Apple I

I hate to do this in some ways, but I’ll make it short.  Recently, Marco Arment posted a small article suggesting that quality has slipped a bit within Apple and they need to step up their game.  It was a reasoned and valid argument, and I agree with him.  I also really respect his regret at having posted it and the frenzy it caused.

I am a relative newcomer to Apple products.  I started around 2009 and never looked back.  I use a Mac at home and work and have iPads and iPhones all over the house.  I’ve written three simple little apps for the iPhone and am working on a new project now.  I can see where Apple may have rushed a few things in the last few years to make dates instead of letting products be ready.  I also understand that as the company it is, I firmly believe the upper echelon of management believe (and are right to) that they can have both.  They’ve missed the mark, but not by far.

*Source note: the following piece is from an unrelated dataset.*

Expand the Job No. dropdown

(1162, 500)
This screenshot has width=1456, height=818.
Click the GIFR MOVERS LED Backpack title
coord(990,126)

But, I work every day with Windows computers.  Very few of my customers have Macs, many have Android phones (that they mostly love) and with all that I have to deal every day with their ‘idiosyncrasies.’  Now I respect Microsoft for building a product that is supposed to run on anything, where Apple keeps their hardware tight and easier to maintain, but they’ve done a poor job of it in many ways.  How many products have people bailed on or skipped?  Windows ME, Vista, and even 8 (though it’s better now) have each been considered train wrecks at release, and have kept that stigma.  My customers universally dislike the new look and operation of the Office 2013 products and generally just shrug their shoulders and cope.  Don’t even get me started on 3rd party applications on Windows.  So many have bugs, or cross into territory of other products to create bugs, that I literally spend most days dealing with these problems.

Apple may have slipped a bit.  But for those of us relative newcomers to the Apple environment, look where we’ve been.